[TEXT EXTRACT]
The RMSE is 0.23 in the logarithm of the price. Let’s see how to improve on this. Random forests are quite easy to interpret and we can see, for instance, what are the most relevant features as well as those that are redundant.

Let’s have a look at the feature importances of the most significant ones (top 30).

Code
def plot_feature_importances(m, df, top=30):
    fi = pd.DataFrame({'cols':df.columns, 'imp':m.feature_importances_}).sort_values('imp', ascending=False)
    fi[:top].plot('cols', 'imp', 'barh', figsize=(12, 8), legend=False)
    return fi

fi = plot_feature_importances(m, x);

We can see that some features are much more relevant than others. For instance, the year in which the bulldozer was made and its size seem to be the most significant aspects when it comes to determining its selling price, while things such as the transmission mechanism or the day it is being sold barely have an impact.

[Item position entries]
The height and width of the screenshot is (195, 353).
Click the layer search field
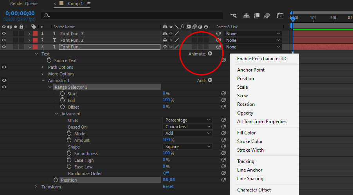[133, 16]
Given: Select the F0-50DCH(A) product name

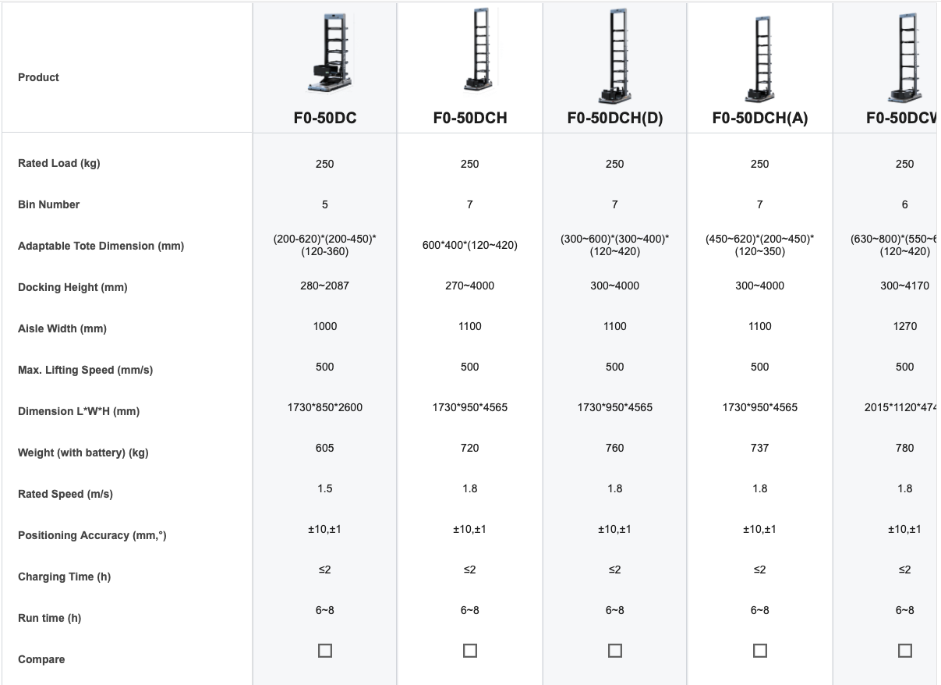Looking at the screenshot, I should coord(760,119).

[TASK GOAL]
Condense the paragraph beginning "We can see that some features" in the feature importance text above into a short list that keeps its main facts.

[RESULT BELOW]
- Some features matter much more than others.
- The bulldozer's year of manufacture and its size appear to be the most significant factors in determining its selling price.
- The transmission mechanism and the day of sale have barely any impact.